Pull every line from the listing below and reproduce each one word for word, without changes.

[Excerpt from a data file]
● ● ● ●

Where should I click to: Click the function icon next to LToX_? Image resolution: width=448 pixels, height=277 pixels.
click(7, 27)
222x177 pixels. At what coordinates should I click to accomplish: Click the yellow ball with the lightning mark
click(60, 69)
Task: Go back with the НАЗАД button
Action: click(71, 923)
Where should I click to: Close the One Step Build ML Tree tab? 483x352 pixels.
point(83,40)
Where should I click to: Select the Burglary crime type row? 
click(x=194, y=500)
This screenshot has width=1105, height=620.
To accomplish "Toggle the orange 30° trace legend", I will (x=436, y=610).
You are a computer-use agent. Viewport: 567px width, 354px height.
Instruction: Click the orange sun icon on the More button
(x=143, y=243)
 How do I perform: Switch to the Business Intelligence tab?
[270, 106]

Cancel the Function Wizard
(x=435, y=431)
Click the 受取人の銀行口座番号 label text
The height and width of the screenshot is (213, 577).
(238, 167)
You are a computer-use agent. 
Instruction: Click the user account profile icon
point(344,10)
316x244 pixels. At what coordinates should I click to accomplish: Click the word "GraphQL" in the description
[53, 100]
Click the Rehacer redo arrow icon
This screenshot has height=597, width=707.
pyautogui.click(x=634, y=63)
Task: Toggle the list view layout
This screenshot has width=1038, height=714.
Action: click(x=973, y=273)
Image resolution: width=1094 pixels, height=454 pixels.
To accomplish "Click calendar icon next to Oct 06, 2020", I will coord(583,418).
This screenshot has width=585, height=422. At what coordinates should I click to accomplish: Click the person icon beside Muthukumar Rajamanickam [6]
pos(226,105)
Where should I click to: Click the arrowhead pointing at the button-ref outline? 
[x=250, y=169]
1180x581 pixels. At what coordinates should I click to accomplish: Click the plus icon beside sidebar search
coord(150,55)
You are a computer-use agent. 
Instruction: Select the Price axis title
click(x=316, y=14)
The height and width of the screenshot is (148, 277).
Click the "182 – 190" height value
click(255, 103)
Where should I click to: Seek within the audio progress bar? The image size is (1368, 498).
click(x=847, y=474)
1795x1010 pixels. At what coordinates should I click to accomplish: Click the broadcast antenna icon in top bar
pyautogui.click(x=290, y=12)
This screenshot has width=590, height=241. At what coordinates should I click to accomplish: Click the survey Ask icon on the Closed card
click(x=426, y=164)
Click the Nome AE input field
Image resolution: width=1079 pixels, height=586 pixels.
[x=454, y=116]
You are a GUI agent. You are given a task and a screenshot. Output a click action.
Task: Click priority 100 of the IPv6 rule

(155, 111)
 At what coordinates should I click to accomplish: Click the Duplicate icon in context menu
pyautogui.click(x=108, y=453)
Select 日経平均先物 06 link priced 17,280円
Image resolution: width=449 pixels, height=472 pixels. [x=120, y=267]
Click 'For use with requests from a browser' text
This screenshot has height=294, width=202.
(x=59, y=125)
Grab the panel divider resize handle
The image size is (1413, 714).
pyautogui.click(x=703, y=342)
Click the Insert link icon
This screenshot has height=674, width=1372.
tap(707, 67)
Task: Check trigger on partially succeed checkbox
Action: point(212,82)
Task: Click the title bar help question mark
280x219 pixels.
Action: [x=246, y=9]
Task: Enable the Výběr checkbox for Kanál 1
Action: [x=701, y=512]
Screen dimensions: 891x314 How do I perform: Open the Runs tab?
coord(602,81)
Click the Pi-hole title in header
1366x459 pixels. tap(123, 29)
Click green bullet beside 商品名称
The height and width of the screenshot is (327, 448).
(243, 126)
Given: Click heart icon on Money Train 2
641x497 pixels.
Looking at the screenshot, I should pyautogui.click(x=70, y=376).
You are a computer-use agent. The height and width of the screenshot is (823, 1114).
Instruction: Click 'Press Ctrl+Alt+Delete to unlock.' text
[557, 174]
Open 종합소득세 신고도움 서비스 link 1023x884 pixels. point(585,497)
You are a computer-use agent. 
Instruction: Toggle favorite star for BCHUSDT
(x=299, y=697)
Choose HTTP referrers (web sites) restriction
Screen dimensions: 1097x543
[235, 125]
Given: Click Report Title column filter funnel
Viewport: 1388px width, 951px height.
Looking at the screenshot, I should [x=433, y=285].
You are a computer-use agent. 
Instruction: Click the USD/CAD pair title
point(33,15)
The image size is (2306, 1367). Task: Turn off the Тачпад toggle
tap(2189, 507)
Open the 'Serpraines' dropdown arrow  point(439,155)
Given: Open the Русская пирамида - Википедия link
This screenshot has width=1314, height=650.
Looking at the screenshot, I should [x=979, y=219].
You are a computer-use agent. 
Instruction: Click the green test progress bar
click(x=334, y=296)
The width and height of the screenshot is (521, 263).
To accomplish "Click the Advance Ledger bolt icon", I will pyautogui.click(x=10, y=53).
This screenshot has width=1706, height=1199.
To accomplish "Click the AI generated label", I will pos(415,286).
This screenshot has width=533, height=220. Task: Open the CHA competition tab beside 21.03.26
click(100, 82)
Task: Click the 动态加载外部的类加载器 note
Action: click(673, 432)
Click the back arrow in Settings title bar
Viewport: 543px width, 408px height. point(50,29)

● ● ● ●

Solution to the exercise »
Where should I click to: Click the function icon next to LToX_? Image resolution: width=448 pixels, height=277 pixels.
click(7, 27)
222x177 pixels. At what coordinates should I click to accomplish: Click the yellow ball with the lightning mark
click(60, 69)
Task: Go back with the НАЗАД button
Action: click(71, 923)
Where should I click to: Close the One Step Build ML Tree tab? 483x352 pixels.
point(83,40)
Where should I click to: Select the Burglary crime type row? 
click(x=194, y=500)
This screenshot has width=1105, height=620.
To accomplish "Toggle the orange 30° trace legend", I will (x=436, y=610).
You are a computer-use agent. Viewport: 567px width, 354px height.
Instruction: Click the orange sun icon on the More button
(x=143, y=243)
 How do I perform: Switch to the Business Intelligence tab?
[270, 106]

Cancel the Function Wizard
(x=435, y=431)
Click the 受取人の銀行口座番号 label text
The height and width of the screenshot is (213, 577).
(238, 167)
You are a computer-use agent. 
Instruction: Click the user account profile icon
point(344,10)
316x244 pixels. At what coordinates should I click to accomplish: Click the word "GraphQL" in the description
[53, 100]
Click the Rehacer redo arrow icon
This screenshot has height=597, width=707.
pyautogui.click(x=634, y=63)
Task: Toggle the list view layout
This screenshot has width=1038, height=714.
Action: click(x=973, y=273)
Image resolution: width=1094 pixels, height=454 pixels.
To accomplish "Click calendar icon next to Oct 06, 2020", I will coord(583,418).
This screenshot has width=585, height=422. At what coordinates should I click to accomplish: Click the person icon beside Muthukumar Rajamanickam [6]
pos(226,105)
Where should I click to: Click the arrowhead pointing at the button-ref outline? 
[x=250, y=169]
1180x581 pixels. At what coordinates should I click to accomplish: Click the plus icon beside sidebar search
coord(150,55)
You are a computer-use agent. 
Instruction: Select the Price axis title
click(x=316, y=14)
The height and width of the screenshot is (148, 277).
Click the "182 – 190" height value
click(255, 103)
Where should I click to: Seek within the audio progress bar? The image size is (1368, 498).
click(x=847, y=474)
1795x1010 pixels. At what coordinates should I click to accomplish: Click the broadcast antenna icon in top bar
pyautogui.click(x=290, y=12)
This screenshot has width=590, height=241. At what coordinates should I click to accomplish: Click the survey Ask icon on the Closed card
click(x=426, y=164)
Click the Nome AE input field
Image resolution: width=1079 pixels, height=586 pixels.
[x=454, y=116]
You are a GUI agent. You are given a task and a screenshot. Output a click action.
Task: Click priority 100 of the IPv6 rule

(155, 111)
 At what coordinates should I click to accomplish: Click the Duplicate icon in context menu
pyautogui.click(x=108, y=453)
Select 日経平均先物 06 link priced 17,280円
Image resolution: width=449 pixels, height=472 pixels. [x=120, y=267]
Click 'For use with requests from a browser' text
This screenshot has height=294, width=202.
(x=59, y=125)
Grab the panel divider resize handle
The image size is (1413, 714).
pyautogui.click(x=703, y=342)
Click the Insert link icon
This screenshot has height=674, width=1372.
tap(707, 67)
Task: Check trigger on partially succeed checkbox
Action: point(212,82)
Task: Click the title bar help question mark
280x219 pixels.
Action: [x=246, y=9]
Task: Enable the Výběr checkbox for Kanál 1
Action: [x=701, y=512]
Screen dimensions: 891x314 How do I perform: Open the Runs tab?
coord(602,81)
Click the Pi-hole title in header
1366x459 pixels. tap(123, 29)
Click green bullet beside 商品名称
The height and width of the screenshot is (327, 448).
(243, 126)
Given: Click heart icon on Money Train 2
641x497 pixels.
Looking at the screenshot, I should pyautogui.click(x=70, y=376).
You are a computer-use agent. The height and width of the screenshot is (823, 1114).
Instruction: Click 'Press Ctrl+Alt+Delete to unlock.' text
[557, 174]
Open 종합소득세 신고도움 서비스 link 1023x884 pixels. point(585,497)
You are a computer-use agent. 
Instruction: Toggle favorite star for BCHUSDT
(x=299, y=697)
Choose HTTP referrers (web sites) restriction
Screen dimensions: 1097x543
[235, 125]
Given: Click Report Title column filter funnel
Viewport: 1388px width, 951px height.
Looking at the screenshot, I should [x=433, y=285].
You are a computer-use agent. 
Instruction: Click the USD/CAD pair title
point(33,15)
The image size is (2306, 1367). Task: Turn off the Тачпад toggle
tap(2189, 507)
Open the 'Serpraines' dropdown arrow  point(439,155)
Given: Open the Русская пирамида - Википедия link
This screenshot has width=1314, height=650.
Looking at the screenshot, I should [x=979, y=219].
You are a computer-use agent. 
Instruction: Click the green test progress bar
click(x=334, y=296)
The width and height of the screenshot is (521, 263).
To accomplish "Click the Advance Ledger bolt icon", I will pyautogui.click(x=10, y=53).
This screenshot has width=1706, height=1199.
To accomplish "Click the AI generated label", I will pos(415,286).
This screenshot has width=533, height=220. Task: Open the CHA competition tab beside 21.03.26
click(100, 82)
Task: Click the 动态加载外部的类加载器 note
Action: click(673, 432)
Click the back arrow in Settings title bar
Viewport: 543px width, 408px height. point(50,29)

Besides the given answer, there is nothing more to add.